=== MATERIAL FOR THIS EXERCISE ===
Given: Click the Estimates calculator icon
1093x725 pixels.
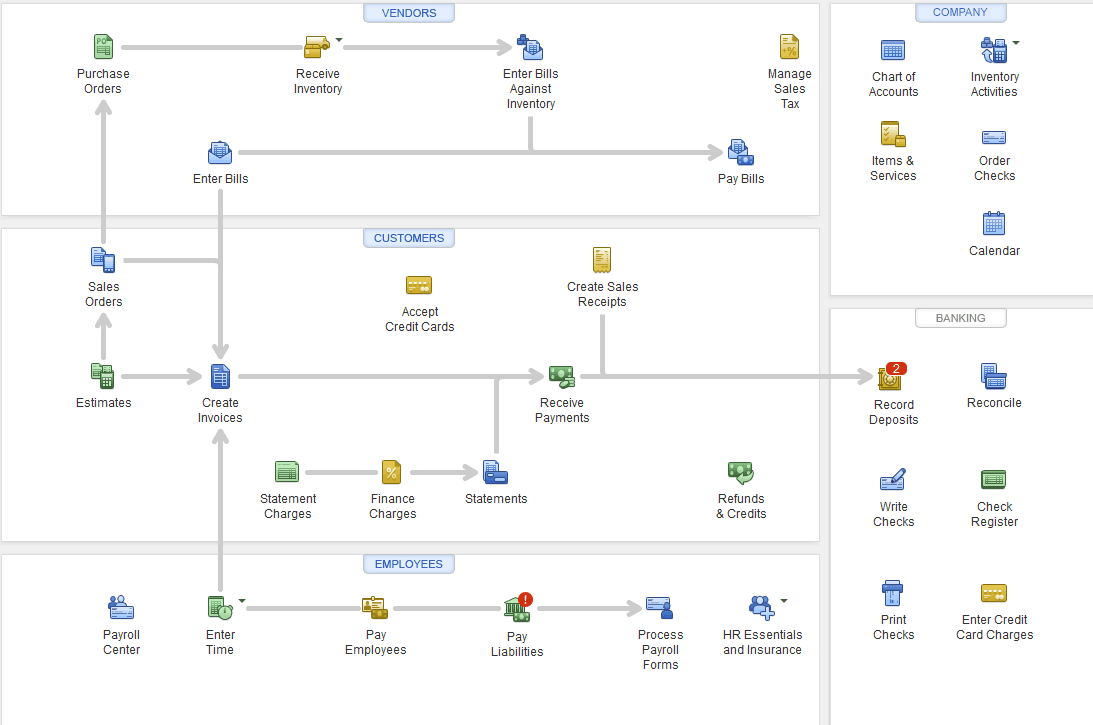Looking at the screenshot, I should pyautogui.click(x=103, y=377).
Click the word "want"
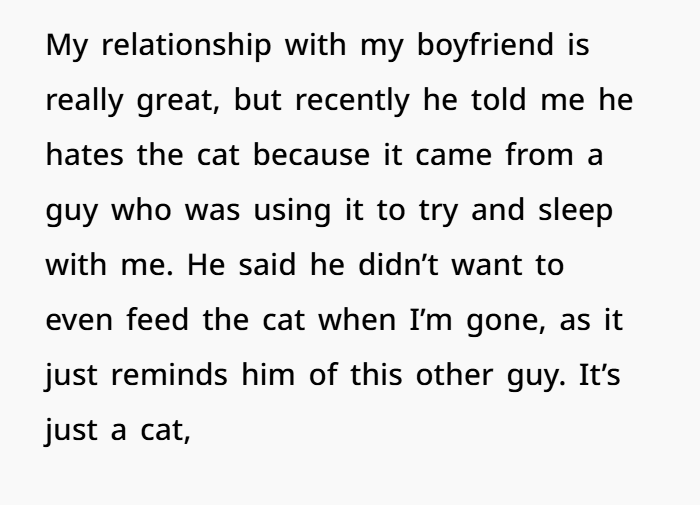Screen dimensions: 700x505 487,265
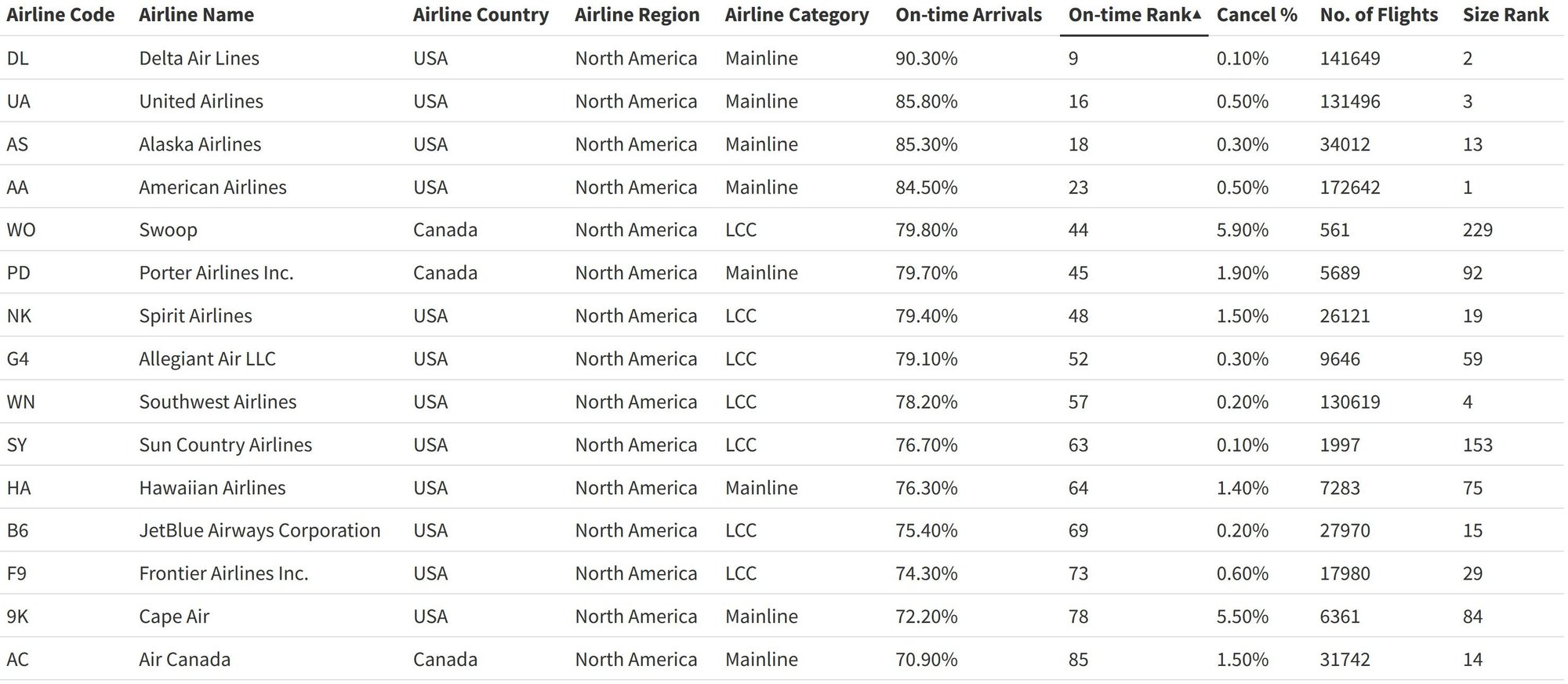The image size is (1568, 684).
Task: Sort by the Airline Name column header
Action: tap(196, 15)
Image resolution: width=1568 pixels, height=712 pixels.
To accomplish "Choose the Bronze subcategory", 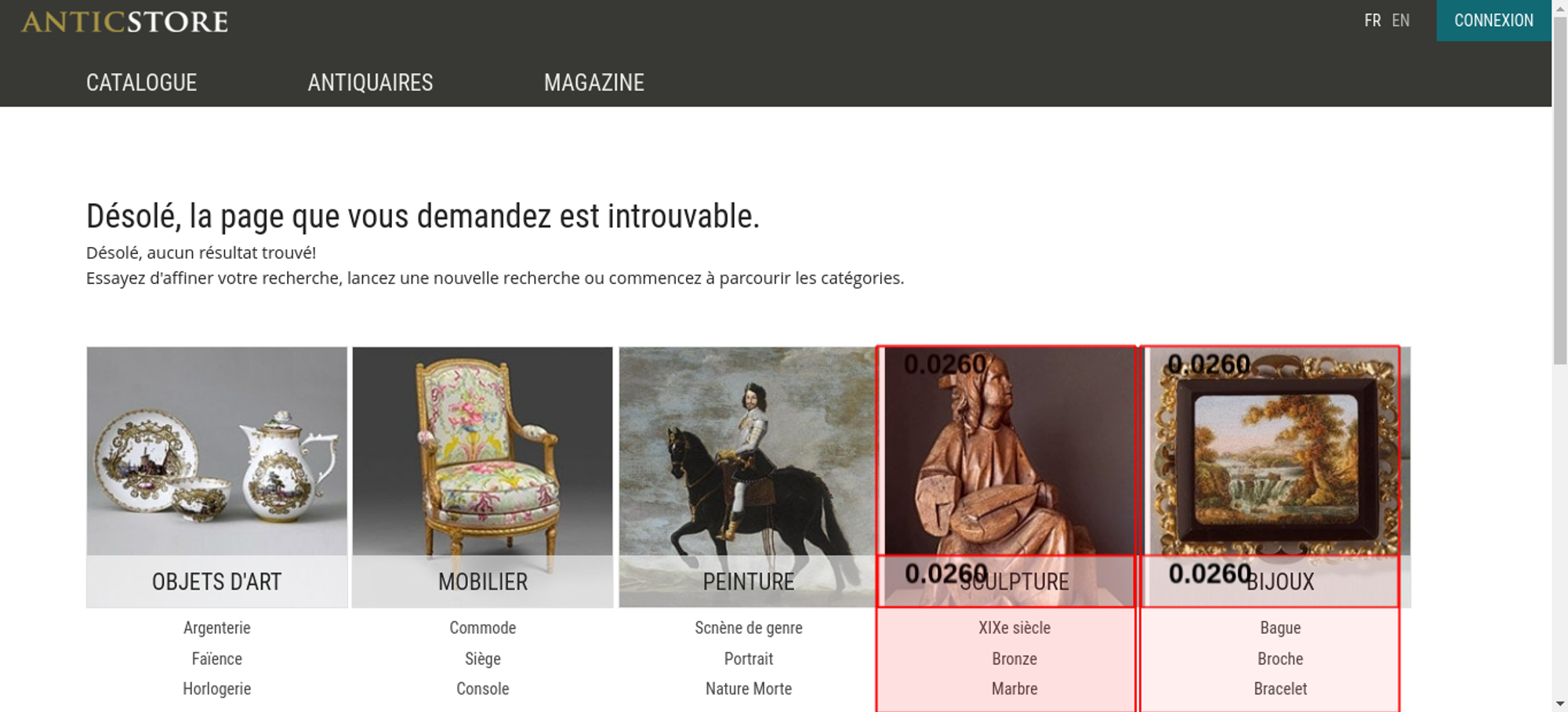I will click(1014, 659).
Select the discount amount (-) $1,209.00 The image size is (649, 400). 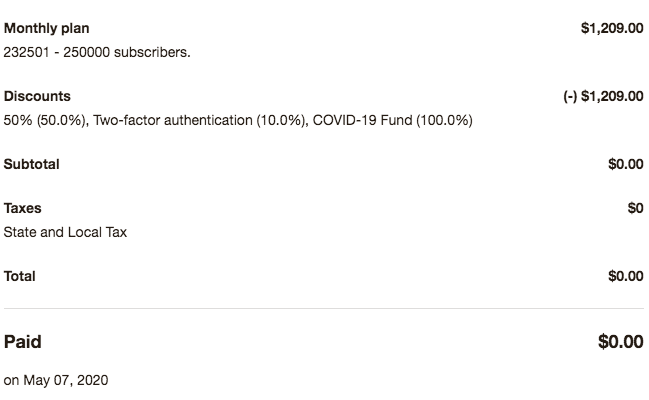coord(603,96)
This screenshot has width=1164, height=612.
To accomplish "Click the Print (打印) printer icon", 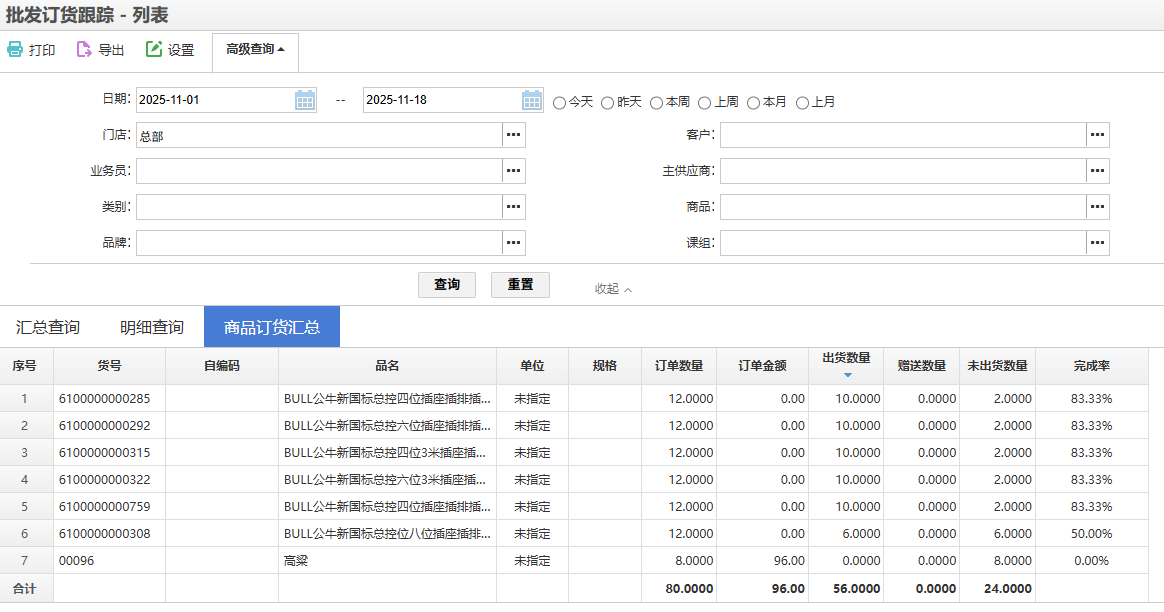I will [x=15, y=50].
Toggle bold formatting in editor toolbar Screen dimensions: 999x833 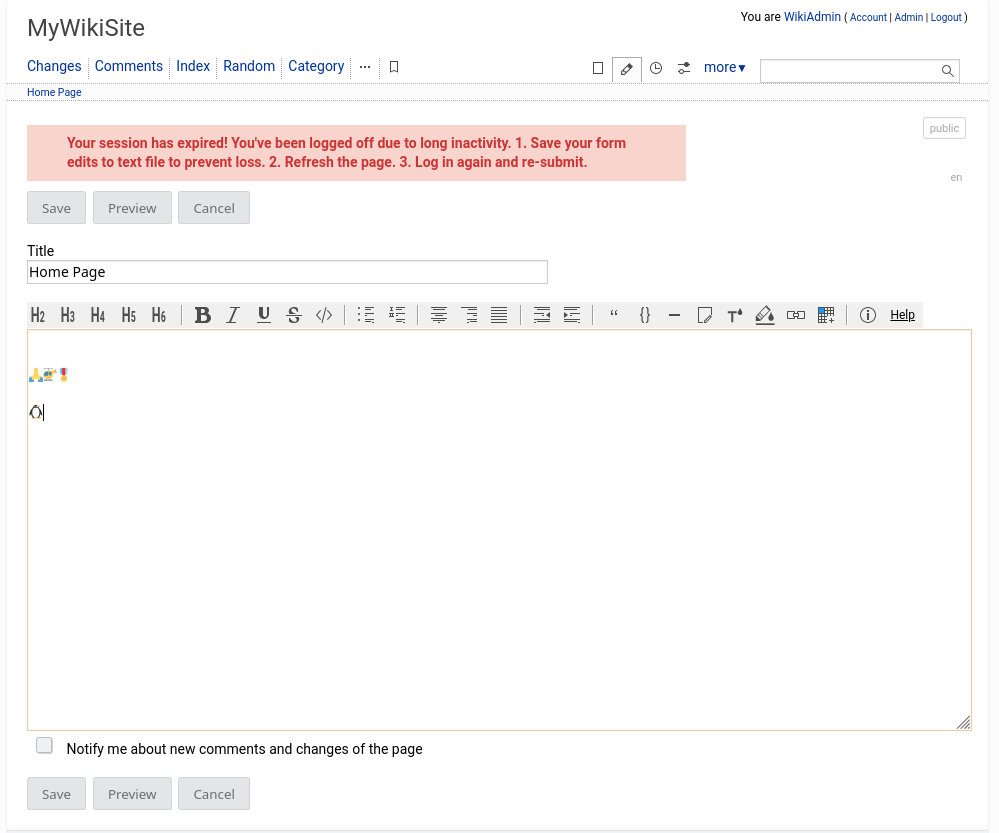(x=203, y=315)
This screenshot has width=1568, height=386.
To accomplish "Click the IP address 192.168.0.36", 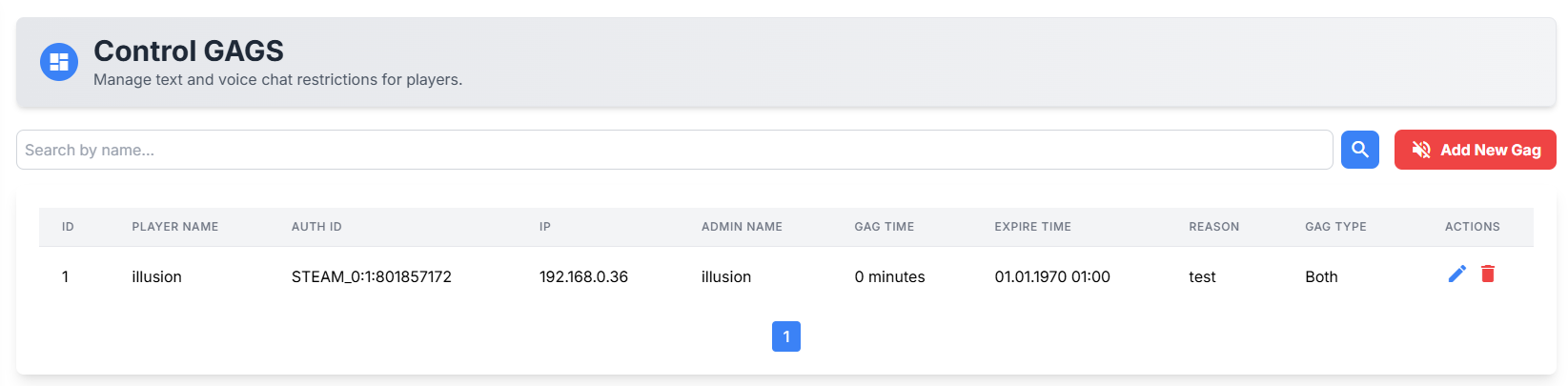I will tap(583, 276).
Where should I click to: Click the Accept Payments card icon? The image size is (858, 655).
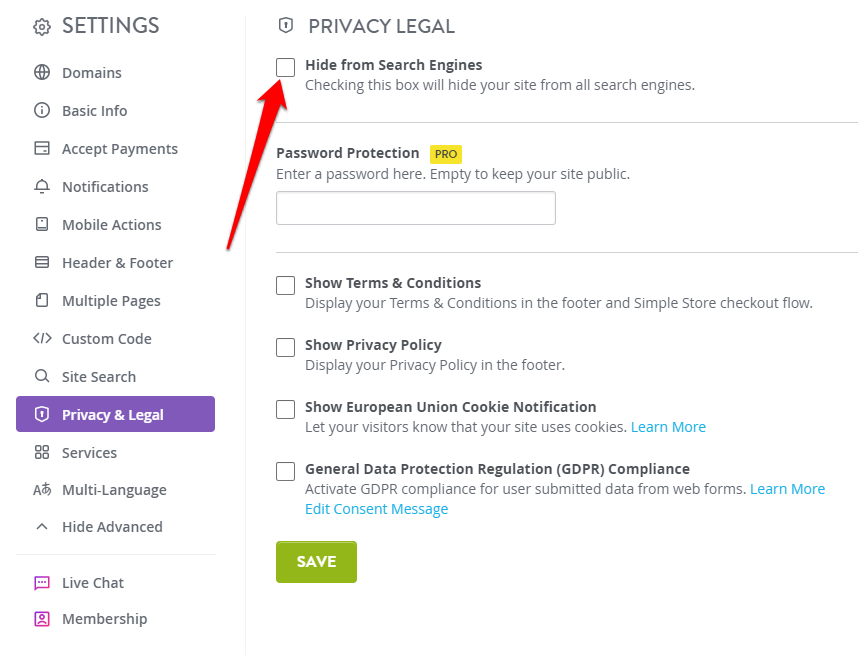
===
EXERCISE PROMPT
Please copy every line of the data that carries the string "width".

SOLUTION FOR THIS PROBLEM
Image resolution: width=1568 pixels, height=712 pixels.
This screenshot has width=1164, height=612.
This screenshot has width=1568, height=386.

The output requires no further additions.